Chromatography Forum

Hi All,

I am looking for some ideas to help fix a problem I'm experiencing analysing FAME on a BPX70 column (Clarus500 GC). It has been noticed that during a sequence there is a random error in which the chromatography of a smaple deteriorates so instead of nice sharp peaks, they become broad and short. This problem continues until until the peaks become broader and broader until a flat baseline is observed (with the exception of the solvent peak which remains unchanged).

Baking the column tends to remedy this but i am trying to find the underlying problem that is causing this nuisance.

No changes have been made to the instrument set up apart from routine maintenance (ie septa and liner changes) but there appears to be no connection as to when the maintenance is performed and the porr chromatography is observed.

Any thoughts would be welcome.

Steve

You could give us more details. For instance, you haven't mentioned about the area counts, or if the retention times shift, etc.

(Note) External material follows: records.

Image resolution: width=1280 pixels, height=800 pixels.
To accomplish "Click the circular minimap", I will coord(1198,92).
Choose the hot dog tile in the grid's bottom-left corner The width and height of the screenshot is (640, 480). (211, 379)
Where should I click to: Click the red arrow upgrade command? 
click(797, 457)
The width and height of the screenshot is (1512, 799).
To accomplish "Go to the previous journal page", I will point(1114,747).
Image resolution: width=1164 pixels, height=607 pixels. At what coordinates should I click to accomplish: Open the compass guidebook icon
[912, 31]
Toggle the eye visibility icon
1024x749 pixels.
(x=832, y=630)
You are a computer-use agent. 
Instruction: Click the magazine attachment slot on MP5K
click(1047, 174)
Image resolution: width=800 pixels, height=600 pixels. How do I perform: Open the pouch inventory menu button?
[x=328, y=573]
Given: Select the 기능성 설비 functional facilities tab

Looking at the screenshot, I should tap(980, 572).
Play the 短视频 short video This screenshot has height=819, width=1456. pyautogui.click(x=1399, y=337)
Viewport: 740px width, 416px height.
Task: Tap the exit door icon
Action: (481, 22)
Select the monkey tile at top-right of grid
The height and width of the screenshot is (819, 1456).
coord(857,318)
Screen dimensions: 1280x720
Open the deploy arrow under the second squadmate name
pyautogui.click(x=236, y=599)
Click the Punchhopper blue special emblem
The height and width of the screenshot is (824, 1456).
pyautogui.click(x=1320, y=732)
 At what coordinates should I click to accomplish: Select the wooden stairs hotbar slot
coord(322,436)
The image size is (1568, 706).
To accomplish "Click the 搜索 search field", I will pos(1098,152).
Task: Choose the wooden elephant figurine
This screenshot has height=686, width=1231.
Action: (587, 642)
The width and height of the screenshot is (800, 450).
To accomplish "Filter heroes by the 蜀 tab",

Anyway, you could check the split vent as the tubing may be dirty.

Cheers!

I've been doing FAME analysis for over 30 years, but don't know a BPX70 column, not at work yet. We've used cyanopropylsilicone columns for years, and I also mean that the columns also last a long time.

1. Is your inlet temperature high enough, like 250 C ? Before computerized GCs, when one cooled the inlet to change septum, some forgot to restore the heat to the inlet, and didn't notice. Don't ask me how I knew that...

2. What is your sample preparation technique, like are you extracting into hexane or injecting straight esters (we extract).

the chromatography of a smaple deteriorates so instead of nice sharp peaks, they become broad and short. This problem continues until until the peaks become broader and broader

When the FAME peaks on my DB-23 capillary column start to broaden and tail, I replace the injection liner and peak shape is usually restored. Occasionally I have to cut off a meter of the inlet end of the column.